[WORK ORDER]:
Please copy, exactly as they appear below, the lines from the one containing "The width and height of the screenshot is (1458, 474)." through the one containing "Given: Click inside".

[DATA TO USE]:
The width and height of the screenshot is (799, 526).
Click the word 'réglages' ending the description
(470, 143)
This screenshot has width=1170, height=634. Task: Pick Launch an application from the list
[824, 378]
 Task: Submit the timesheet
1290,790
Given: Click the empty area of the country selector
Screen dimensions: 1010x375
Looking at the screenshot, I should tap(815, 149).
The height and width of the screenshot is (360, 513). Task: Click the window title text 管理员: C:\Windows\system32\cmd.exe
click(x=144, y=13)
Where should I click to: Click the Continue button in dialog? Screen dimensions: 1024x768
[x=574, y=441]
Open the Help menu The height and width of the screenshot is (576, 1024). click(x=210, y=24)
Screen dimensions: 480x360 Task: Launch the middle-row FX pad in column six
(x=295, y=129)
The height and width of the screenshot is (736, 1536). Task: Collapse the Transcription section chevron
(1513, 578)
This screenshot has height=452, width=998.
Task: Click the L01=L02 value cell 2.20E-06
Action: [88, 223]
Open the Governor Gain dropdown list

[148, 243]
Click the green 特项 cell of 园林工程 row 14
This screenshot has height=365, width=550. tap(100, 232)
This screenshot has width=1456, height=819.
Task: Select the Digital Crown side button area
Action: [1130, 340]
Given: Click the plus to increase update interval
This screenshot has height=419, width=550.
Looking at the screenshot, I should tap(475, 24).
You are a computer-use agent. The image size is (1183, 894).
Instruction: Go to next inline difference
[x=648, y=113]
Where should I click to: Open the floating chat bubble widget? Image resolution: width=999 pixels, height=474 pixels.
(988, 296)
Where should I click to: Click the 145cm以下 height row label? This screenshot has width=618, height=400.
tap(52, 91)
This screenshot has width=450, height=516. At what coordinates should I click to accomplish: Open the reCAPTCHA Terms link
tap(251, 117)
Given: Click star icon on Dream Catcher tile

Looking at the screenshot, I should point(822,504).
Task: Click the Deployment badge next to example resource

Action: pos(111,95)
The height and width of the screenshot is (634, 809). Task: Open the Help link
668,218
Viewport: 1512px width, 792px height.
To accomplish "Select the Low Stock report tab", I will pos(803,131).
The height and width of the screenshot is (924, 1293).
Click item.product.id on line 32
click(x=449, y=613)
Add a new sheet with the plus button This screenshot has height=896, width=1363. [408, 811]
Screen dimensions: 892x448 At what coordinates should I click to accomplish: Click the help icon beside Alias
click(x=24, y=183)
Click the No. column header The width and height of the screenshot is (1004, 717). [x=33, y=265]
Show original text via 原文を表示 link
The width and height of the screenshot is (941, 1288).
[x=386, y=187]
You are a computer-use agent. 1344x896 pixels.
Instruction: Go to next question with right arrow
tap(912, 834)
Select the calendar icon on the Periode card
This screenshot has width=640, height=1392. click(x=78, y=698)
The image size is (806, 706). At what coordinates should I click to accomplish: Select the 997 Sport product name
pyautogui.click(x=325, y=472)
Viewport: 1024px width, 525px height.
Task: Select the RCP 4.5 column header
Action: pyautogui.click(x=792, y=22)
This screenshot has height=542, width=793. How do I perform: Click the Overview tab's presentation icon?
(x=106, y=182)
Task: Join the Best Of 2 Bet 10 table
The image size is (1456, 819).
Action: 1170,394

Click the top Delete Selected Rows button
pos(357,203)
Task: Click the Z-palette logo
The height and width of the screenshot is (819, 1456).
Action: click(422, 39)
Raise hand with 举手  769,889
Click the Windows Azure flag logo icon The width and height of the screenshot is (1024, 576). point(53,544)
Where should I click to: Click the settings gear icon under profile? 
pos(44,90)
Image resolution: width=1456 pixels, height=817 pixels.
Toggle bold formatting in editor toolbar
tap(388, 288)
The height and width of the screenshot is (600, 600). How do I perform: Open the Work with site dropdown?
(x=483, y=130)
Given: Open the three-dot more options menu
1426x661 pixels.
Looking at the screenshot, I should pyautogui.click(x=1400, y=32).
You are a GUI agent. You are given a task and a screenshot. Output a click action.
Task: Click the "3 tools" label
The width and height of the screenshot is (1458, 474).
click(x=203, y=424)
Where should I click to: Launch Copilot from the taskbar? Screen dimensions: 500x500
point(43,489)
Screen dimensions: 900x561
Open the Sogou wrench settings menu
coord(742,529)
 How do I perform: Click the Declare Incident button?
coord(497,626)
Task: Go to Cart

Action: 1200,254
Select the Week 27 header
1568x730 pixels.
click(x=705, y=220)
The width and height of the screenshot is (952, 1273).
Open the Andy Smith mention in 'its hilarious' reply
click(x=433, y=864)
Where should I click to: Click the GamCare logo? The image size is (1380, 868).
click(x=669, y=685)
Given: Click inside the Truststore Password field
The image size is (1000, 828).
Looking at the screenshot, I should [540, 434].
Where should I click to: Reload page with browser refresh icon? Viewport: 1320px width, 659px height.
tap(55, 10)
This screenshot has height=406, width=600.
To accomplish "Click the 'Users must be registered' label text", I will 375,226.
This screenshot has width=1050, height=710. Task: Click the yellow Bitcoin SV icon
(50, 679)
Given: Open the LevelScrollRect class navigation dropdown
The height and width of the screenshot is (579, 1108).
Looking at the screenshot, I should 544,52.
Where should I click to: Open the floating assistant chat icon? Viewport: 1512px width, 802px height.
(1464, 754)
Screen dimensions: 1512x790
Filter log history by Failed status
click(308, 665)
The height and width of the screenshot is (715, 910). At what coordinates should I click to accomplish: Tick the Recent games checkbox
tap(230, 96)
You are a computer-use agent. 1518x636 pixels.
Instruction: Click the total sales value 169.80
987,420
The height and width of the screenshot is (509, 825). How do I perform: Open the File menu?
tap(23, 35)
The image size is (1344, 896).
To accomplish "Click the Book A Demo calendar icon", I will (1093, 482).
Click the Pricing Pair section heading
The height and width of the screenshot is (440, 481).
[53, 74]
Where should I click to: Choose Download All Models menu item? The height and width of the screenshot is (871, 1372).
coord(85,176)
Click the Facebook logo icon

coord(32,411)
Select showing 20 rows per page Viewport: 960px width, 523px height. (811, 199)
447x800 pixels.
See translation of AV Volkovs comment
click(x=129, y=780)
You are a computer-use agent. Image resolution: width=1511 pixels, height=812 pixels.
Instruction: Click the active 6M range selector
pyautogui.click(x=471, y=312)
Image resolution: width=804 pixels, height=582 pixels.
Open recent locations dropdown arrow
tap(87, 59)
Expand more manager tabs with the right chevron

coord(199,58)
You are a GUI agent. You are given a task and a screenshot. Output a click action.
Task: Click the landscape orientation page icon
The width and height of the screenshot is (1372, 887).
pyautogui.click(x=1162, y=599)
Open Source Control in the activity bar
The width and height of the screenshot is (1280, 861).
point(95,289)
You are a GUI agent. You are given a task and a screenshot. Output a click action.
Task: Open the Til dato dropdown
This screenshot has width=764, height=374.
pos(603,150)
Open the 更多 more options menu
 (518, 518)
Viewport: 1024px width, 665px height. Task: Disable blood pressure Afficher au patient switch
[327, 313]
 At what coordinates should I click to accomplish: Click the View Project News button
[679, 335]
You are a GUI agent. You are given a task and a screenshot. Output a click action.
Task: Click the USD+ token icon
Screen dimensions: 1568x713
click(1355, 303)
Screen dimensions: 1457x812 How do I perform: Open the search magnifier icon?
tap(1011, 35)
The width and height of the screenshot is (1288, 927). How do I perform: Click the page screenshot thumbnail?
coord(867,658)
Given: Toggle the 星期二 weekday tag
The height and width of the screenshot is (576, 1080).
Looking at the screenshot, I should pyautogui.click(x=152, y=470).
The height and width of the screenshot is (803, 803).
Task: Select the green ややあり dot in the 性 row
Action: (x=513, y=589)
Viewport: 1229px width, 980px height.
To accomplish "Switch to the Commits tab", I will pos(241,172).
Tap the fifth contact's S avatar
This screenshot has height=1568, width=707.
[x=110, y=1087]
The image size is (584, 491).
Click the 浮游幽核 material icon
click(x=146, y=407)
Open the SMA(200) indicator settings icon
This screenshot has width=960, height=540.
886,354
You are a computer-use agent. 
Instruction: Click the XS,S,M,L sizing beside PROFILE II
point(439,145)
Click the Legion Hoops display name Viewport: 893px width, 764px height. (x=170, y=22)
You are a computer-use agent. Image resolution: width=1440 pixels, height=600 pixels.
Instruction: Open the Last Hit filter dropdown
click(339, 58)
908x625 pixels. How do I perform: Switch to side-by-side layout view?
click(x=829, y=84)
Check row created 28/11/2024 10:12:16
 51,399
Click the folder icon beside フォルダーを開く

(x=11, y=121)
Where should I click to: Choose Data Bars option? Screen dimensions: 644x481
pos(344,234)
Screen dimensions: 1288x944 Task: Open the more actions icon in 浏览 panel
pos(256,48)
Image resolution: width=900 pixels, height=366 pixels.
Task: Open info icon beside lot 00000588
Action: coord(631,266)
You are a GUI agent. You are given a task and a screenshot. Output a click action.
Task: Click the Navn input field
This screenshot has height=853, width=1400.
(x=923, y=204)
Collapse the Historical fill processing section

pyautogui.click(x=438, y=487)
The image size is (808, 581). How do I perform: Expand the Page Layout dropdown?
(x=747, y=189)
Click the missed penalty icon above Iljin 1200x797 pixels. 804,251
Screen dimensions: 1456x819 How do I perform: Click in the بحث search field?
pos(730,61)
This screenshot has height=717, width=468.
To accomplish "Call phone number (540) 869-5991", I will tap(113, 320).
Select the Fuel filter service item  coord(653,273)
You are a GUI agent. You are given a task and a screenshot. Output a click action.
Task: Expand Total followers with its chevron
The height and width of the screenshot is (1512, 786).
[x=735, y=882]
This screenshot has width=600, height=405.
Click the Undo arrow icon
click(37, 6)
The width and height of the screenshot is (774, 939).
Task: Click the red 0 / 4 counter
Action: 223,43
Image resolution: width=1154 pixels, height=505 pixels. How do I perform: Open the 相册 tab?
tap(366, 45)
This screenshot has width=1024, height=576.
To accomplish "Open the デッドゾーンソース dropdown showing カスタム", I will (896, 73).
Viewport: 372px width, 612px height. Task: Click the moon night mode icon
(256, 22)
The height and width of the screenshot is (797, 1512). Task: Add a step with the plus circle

[SOLUTION FOR THIS PROBLEM]:
The width and height of the screenshot is (1458, 474).
click(x=203, y=424)
Where should I click to: Launch Copilot from the taskbar? Screen dimensions: 500x500
point(43,489)
Screen dimensions: 900x561
Open the Sogou wrench settings menu
coord(742,529)
 How do I perform: Click the Declare Incident button?
coord(497,626)
Task: Go to Cart

Action: 1200,254
Select the Week 27 header
1568x730 pixels.
click(x=705, y=220)
The width and height of the screenshot is (952, 1273).
Open the Andy Smith mention in 'its hilarious' reply
click(x=433, y=864)
Where should I click to: Click the GamCare logo? The image size is (1380, 868).
click(x=669, y=685)
Given: Click inside the Truststore Password field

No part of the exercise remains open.